Document the adverse effects of isContract

It appears that Address.isContract is increasingly more popular as a 'safeguard' against flash loan attacks

I've seen this in other places too, but the most prominent one is Anyswap, which currently cannot work with smart wallets like Gnosis Safe, Argent, Ambire and other smart wallets because of this check

other than breaking smart wallets (where every user is a contract), general composability, it also doesn't protect from flash loans at all because you can just wrap the call in a create2 contract constructor, therefore getting isContract to return false (correct me if I'm wrong)

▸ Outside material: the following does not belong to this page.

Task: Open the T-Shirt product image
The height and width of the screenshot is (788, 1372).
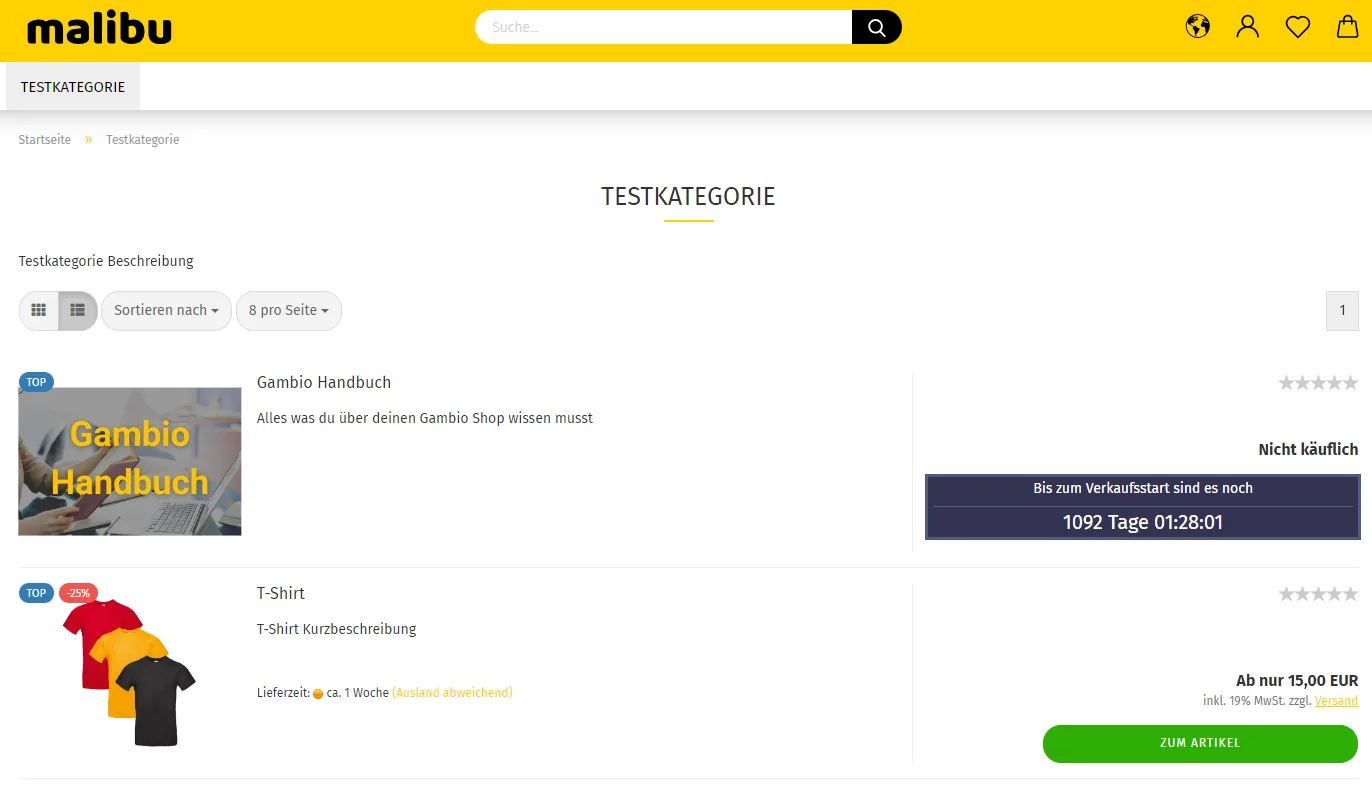Action: pyautogui.click(x=130, y=672)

As such I've opened a PR here: https://github.com/OpenZeppelin/openzeppelin-contracts/pull/2994 to add more explicit docs regarding this danger

Agree on the assessment, trusting an address to be a contract or not in an adversarial setting is not secure. In addition, any future EIP like https://eips.ethereum.org/EIPS/eip-3074 would provide another way for bypassing these checks.

This approach is also insecure since, as you say, it completely breaks the protocol for any project that shoots for better security by working behind a multisig - thus forcing projects to move to an EOA, which is less secure.

Furthermore, if the goal is to protect against flash loan attacks, I'd argue that there's no such thing as a flash loan attack. There are flash loans, and there are protocols vulnerable to whales. The security of your project should not depend on no users having too much funds.

Completely agree with all of those points.